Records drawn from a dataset

⁂

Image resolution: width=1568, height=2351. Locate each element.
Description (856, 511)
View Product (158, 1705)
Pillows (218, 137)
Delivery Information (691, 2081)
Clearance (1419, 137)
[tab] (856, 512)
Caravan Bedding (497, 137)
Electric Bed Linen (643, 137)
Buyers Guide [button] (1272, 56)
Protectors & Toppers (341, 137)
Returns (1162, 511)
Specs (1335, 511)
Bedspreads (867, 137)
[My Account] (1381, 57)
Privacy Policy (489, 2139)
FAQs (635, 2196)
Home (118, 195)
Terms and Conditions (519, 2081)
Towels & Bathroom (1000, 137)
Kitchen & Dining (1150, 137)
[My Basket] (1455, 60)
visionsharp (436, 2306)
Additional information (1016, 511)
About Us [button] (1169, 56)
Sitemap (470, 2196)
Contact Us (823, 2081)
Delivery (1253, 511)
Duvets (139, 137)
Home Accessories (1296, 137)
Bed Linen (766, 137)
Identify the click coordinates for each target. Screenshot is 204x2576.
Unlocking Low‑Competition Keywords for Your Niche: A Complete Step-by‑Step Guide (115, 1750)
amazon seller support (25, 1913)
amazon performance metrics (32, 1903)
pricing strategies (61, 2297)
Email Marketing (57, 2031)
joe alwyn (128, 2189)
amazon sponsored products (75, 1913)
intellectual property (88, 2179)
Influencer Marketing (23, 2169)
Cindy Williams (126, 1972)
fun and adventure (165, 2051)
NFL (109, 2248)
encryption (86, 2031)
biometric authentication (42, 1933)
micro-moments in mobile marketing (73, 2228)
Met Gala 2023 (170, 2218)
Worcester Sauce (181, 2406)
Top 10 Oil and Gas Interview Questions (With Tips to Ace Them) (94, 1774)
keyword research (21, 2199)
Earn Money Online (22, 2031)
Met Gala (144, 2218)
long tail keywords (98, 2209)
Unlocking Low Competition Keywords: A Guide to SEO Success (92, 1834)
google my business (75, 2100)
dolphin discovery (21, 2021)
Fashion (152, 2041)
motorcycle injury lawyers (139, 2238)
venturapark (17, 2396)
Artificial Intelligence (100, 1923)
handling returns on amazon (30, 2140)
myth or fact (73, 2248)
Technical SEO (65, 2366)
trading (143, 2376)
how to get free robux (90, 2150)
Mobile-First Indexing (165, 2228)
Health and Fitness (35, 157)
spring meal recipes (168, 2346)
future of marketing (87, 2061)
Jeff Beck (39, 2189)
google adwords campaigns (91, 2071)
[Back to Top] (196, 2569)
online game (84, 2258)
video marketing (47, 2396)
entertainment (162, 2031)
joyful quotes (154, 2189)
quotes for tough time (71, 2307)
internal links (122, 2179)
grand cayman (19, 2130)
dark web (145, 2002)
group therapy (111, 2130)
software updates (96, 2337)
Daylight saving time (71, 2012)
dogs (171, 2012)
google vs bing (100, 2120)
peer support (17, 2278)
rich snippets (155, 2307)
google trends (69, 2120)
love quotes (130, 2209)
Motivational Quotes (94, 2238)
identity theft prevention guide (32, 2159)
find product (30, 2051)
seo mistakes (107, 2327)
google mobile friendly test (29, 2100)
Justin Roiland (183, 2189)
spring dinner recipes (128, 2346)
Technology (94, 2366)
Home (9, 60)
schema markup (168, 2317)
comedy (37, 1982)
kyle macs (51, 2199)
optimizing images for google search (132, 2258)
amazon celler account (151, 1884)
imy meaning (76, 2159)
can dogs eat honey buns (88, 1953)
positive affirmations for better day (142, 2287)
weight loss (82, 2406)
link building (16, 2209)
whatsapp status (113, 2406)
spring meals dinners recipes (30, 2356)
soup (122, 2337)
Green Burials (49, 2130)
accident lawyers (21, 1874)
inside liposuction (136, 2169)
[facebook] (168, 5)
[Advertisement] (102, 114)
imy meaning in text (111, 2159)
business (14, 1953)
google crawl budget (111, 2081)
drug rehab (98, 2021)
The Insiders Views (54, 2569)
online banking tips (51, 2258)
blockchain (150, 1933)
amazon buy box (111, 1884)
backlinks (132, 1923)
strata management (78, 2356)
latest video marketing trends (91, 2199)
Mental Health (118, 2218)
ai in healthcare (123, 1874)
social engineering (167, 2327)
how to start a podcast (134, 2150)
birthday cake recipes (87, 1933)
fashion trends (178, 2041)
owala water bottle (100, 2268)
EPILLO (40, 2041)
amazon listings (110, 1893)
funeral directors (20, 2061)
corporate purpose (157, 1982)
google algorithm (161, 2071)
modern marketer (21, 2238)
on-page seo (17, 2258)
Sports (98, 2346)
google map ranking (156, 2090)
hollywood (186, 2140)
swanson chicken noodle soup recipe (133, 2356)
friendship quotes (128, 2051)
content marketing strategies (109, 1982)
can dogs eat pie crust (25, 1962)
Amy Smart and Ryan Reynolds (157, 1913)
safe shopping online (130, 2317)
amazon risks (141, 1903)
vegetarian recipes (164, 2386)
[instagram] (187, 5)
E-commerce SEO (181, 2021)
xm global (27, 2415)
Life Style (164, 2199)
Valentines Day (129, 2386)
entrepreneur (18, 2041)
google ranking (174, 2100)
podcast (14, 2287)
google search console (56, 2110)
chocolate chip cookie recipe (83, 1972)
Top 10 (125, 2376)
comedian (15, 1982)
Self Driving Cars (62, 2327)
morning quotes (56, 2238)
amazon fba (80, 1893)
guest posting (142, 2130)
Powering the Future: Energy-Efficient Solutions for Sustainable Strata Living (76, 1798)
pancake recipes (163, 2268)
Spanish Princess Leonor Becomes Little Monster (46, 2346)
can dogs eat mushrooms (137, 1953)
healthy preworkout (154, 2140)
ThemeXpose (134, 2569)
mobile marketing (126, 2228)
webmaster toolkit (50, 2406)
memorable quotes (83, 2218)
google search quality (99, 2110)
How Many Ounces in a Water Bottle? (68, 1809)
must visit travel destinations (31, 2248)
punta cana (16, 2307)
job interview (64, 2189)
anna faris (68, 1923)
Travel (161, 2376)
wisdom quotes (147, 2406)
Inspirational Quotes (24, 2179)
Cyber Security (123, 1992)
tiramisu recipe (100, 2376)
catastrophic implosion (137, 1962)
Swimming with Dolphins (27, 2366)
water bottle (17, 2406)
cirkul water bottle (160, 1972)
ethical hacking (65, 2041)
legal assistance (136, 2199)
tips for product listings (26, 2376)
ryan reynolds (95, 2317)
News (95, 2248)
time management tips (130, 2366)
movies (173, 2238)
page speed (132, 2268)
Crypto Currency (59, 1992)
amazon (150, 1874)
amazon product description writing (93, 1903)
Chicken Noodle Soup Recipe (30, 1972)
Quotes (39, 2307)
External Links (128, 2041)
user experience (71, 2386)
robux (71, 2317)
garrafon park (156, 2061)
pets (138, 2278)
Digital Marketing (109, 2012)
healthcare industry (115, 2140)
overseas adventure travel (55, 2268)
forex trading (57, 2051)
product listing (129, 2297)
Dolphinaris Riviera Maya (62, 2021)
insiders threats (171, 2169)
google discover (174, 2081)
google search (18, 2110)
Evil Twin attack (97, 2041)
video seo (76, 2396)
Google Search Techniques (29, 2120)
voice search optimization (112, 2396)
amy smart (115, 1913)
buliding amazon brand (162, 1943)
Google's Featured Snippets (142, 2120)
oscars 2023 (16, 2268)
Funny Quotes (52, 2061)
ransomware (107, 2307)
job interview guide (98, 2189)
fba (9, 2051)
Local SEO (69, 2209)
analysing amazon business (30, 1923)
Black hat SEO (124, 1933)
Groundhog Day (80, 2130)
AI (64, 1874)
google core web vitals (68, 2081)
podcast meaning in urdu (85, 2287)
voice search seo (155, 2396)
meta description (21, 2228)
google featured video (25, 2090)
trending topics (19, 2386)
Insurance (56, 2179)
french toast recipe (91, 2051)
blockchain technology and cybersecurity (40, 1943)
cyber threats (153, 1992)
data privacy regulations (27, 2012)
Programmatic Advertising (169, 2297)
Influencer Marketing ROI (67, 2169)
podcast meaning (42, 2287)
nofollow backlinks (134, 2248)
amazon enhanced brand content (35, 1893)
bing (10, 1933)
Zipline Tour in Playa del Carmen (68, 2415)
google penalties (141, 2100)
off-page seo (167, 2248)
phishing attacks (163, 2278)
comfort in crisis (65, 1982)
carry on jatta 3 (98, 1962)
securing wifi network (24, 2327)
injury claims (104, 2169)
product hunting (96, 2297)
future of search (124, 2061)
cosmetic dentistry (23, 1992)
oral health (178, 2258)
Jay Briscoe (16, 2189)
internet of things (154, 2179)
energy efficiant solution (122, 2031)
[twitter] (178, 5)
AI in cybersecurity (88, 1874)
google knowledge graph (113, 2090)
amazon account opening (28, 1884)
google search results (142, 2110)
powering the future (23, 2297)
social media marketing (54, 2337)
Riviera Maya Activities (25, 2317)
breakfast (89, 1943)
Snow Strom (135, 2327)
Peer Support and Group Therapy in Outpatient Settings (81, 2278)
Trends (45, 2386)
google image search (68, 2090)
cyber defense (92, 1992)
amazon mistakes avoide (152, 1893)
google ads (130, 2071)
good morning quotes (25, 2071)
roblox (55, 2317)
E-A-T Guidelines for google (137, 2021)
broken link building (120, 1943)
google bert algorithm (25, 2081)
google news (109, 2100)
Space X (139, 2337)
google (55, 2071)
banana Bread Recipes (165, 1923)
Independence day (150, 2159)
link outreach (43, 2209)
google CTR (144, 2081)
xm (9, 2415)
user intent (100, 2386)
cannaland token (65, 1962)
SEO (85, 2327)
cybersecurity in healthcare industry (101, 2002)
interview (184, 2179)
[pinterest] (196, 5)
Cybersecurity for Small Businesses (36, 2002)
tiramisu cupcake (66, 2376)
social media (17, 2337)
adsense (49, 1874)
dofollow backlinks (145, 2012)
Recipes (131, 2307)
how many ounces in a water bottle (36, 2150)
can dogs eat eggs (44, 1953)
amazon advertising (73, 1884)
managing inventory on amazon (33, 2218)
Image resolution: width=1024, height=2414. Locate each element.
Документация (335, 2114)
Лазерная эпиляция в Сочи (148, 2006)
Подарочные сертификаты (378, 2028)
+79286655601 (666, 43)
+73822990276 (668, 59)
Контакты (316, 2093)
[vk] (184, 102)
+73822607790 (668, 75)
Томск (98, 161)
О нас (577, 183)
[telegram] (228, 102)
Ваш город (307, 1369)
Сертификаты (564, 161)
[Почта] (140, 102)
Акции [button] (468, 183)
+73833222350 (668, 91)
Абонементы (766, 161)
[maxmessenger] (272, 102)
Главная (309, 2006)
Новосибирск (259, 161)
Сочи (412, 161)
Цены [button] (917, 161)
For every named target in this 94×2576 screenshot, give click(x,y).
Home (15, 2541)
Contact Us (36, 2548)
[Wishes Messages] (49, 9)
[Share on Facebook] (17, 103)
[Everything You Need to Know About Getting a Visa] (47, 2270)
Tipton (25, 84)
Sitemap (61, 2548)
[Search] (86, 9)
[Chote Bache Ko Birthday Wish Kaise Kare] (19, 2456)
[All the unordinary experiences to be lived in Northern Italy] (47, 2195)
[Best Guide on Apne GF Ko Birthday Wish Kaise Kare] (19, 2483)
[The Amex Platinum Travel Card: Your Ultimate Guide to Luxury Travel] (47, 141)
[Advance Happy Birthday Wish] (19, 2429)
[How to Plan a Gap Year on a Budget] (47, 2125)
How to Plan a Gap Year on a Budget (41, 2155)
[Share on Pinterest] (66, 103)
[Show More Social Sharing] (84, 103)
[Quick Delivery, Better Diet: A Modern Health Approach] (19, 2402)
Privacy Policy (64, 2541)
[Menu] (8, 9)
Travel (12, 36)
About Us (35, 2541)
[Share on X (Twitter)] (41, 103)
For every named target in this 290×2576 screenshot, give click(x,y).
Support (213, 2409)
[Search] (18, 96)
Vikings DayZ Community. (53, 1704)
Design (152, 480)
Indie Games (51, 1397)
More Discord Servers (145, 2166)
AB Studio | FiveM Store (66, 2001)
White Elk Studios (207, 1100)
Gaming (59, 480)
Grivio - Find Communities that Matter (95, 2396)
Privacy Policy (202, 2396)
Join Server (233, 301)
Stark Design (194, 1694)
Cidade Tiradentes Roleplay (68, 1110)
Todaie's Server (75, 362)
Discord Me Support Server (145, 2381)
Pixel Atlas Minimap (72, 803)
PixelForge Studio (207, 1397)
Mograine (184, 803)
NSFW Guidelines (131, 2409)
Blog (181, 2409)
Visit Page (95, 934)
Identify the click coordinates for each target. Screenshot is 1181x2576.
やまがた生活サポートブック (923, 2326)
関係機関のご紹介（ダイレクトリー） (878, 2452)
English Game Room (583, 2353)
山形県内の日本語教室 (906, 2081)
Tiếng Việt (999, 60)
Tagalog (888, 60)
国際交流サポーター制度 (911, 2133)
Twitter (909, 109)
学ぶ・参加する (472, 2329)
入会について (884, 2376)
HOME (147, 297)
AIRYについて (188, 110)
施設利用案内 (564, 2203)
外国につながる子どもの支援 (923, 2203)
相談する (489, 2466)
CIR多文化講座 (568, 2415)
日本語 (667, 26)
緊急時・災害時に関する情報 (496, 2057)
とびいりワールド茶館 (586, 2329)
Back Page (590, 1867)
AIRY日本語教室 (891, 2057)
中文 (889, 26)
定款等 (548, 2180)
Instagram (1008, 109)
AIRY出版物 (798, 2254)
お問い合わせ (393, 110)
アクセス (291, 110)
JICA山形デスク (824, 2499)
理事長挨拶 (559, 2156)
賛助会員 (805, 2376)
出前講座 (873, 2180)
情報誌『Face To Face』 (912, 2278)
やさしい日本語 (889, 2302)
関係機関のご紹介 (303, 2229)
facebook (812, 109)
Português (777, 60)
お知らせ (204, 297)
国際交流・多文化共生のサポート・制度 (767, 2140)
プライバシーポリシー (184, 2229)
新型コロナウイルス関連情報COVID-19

⁂

Work order
Write down again, exactly as given, only the lines above that fall from the line with "Support (213, 2409)" to the line with "Stark Design (194, 1694)", inclusive.

Response box
Support (213, 2409)
[Search] (18, 96)
Vikings DayZ Community. (53, 1704)
Design (152, 480)
Indie Games (51, 1397)
More Discord Servers (145, 2166)
AB Studio | FiveM Store (66, 2001)
White Elk Studios (207, 1100)
Gaming (59, 480)
Grivio - Find Communities that Matter (95, 2396)
Privacy Policy (202, 2396)
Join Server (233, 301)
Stark Design (194, 1694)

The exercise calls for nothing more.